Records supplied START

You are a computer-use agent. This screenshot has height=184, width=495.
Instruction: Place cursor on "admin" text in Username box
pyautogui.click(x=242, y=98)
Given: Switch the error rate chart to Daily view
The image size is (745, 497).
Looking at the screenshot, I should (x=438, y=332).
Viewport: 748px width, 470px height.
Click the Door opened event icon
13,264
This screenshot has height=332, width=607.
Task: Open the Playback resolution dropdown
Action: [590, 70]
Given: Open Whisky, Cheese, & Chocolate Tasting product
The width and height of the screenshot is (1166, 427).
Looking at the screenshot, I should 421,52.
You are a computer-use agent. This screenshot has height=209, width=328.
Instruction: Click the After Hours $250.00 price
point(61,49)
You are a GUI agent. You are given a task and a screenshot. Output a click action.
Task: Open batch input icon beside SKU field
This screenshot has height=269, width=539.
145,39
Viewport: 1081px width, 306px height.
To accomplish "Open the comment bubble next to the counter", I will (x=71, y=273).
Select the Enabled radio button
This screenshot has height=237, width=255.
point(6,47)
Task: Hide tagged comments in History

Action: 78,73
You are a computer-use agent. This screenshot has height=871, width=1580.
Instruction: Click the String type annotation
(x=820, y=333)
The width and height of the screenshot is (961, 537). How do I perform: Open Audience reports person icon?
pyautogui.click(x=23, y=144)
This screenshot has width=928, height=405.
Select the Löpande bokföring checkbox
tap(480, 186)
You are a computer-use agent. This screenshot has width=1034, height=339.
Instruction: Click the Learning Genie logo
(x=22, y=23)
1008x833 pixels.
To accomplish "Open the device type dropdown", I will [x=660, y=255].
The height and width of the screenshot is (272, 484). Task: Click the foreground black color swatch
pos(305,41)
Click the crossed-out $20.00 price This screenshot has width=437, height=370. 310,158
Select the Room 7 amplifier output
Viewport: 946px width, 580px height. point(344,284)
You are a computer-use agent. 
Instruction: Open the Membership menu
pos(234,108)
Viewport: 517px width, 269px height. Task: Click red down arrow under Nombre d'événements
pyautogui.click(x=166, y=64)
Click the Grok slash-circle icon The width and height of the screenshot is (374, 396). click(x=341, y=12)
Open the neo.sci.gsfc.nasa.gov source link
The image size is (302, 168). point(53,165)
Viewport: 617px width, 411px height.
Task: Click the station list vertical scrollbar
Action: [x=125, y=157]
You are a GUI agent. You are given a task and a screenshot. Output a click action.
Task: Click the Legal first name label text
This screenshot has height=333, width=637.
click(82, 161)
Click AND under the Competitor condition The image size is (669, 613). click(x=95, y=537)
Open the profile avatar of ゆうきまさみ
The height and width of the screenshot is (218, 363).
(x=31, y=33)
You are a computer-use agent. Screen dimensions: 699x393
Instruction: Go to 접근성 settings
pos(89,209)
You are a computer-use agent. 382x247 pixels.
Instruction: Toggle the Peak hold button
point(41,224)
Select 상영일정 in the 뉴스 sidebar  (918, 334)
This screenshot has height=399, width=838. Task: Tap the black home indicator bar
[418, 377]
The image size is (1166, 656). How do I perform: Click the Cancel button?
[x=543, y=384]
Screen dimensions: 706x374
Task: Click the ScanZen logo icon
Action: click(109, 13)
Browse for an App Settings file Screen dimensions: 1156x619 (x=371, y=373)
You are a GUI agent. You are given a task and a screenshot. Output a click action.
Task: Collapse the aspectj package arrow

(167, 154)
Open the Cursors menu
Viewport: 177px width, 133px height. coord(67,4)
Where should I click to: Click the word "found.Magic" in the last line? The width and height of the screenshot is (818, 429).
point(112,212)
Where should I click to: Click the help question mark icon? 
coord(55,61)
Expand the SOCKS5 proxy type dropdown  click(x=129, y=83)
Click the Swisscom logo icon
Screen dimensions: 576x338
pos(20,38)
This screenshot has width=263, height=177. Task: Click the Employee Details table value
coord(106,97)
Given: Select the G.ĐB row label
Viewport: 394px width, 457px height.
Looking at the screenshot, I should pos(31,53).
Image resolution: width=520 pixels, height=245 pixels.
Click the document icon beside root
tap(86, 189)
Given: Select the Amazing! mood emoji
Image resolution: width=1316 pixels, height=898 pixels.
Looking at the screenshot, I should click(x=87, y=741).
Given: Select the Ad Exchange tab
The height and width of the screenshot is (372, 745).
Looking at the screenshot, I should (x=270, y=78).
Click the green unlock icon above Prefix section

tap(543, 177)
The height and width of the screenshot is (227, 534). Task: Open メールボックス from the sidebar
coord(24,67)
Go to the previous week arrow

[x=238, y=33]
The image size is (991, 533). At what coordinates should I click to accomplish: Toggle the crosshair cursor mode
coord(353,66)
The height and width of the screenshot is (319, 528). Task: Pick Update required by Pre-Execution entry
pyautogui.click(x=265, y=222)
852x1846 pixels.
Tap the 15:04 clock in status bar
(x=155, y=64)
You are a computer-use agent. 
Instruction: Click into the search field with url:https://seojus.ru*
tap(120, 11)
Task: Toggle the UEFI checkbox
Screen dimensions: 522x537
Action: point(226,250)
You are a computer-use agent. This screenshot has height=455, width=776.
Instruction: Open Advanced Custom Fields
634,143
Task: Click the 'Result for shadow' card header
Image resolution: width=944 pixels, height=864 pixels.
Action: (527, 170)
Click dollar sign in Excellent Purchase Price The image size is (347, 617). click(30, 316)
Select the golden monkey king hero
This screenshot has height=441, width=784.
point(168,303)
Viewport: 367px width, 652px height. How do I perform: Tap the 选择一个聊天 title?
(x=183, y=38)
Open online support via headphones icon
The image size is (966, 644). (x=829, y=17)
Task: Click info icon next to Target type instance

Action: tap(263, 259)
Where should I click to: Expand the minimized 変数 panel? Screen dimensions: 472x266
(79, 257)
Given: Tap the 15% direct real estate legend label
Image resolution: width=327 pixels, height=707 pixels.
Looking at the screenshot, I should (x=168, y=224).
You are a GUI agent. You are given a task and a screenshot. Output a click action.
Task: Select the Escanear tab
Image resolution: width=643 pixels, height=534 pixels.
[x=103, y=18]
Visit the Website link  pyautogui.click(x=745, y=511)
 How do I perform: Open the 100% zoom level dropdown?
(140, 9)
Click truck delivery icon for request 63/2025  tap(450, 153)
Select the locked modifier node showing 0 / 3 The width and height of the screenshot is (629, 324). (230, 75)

Records supplied END

## [Work order]
Exactly the lines above from the one with "Instruction: Go to 접근성 settings" to the one with "Select 상영일정 in", both included, are to be quoted; leave the rest out.

## [Solution below]
Instruction: Go to 접근성 settings
pos(89,209)
You are a computer-use agent. 382x247 pixels.
Instruction: Toggle the Peak hold button
point(41,224)
Select 상영일정 in the 뉴스 sidebar  (918, 334)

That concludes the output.